Um ex-funcionário de uma empresa em Belo Horizonte foi obrigado a trabalhar com a calça do uniforme rasgada, deixando as partes íntimas expostas. Ele pediu a troca da peça, mas a empresa negou, alegando falta de novos uniformes. A situação fez com que colegas tirassem fotos e as compartilhassem em grupos de mensagens, transformando o trabalhador em motivo de piada no ambiente de trabalho.
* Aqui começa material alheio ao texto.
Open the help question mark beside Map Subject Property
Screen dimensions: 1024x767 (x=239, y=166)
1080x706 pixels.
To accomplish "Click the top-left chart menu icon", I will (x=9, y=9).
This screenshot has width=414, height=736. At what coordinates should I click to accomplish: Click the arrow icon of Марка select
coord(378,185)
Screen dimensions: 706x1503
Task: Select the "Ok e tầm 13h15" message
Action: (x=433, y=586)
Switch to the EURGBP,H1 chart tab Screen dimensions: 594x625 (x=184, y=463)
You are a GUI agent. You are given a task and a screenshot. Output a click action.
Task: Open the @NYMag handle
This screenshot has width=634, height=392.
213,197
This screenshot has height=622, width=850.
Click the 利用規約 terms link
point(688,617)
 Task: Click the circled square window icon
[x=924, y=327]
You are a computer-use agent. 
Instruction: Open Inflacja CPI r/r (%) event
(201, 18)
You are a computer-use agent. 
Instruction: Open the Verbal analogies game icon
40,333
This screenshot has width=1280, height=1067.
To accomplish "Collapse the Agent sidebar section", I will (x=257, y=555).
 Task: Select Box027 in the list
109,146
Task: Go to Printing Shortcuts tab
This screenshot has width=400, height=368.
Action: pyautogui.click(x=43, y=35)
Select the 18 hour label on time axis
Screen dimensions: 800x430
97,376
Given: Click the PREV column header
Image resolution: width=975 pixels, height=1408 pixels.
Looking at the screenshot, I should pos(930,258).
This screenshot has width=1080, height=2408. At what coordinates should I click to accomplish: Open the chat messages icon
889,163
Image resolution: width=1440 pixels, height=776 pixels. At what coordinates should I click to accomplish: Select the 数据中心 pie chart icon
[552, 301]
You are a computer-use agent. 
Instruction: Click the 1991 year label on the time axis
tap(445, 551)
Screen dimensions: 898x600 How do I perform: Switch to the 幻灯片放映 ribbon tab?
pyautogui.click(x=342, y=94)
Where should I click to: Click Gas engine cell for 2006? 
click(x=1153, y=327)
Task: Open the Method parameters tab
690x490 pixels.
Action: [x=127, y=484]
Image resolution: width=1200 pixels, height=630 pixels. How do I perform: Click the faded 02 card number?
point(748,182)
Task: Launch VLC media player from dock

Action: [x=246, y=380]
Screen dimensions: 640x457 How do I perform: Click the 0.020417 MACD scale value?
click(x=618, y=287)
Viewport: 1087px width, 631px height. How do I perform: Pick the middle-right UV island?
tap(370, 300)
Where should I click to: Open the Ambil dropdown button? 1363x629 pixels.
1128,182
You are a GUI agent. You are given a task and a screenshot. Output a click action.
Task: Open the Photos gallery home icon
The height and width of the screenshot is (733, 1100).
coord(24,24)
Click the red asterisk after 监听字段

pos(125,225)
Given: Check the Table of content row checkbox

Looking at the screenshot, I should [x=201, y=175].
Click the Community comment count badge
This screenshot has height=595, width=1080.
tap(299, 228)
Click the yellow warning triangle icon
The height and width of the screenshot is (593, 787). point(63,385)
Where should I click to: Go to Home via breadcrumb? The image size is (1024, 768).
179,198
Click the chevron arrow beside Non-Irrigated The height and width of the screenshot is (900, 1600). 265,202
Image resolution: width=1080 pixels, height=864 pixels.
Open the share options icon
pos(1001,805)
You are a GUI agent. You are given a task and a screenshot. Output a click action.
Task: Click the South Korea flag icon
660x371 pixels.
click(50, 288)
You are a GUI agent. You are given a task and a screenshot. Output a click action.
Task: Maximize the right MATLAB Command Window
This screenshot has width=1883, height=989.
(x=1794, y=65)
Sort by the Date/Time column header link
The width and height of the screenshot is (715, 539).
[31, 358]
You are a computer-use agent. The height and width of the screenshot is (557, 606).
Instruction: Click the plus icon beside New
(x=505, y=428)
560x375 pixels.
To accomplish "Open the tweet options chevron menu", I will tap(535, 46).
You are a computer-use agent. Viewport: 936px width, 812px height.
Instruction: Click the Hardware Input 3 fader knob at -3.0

O caso foi parar na Justiça do Trabalho. O funcionário contou que o uniforme rasgou na altura das partes íntimas por causa do uso intenso e do desgaste das atividades. Ao procurar o setor responsável pela troca, foi informado de que não havia novas peças disponíveis. Uma testemunha confirmou a versão: disse que a substituição de uniformes só acontecia quando havia estoque, o que era raro, e que os uniformes eram apertados e rasgavam com frequência, especialmente durante a manutenção de máquinas. O mesmo trabalhador chegou a relatar que já teve de pegar uniforme emprestado com colegas em outras ocasiões.
A empresa recorreu da decisão de primeira instância, mas a Sexta Turma do Tribunal Regional do Trabalho manteve a condenação. A Justiça determinou o pagamento de R$ 5 mil de indenização por danos morais ao ex-funcionário. O processo está em fase de execução.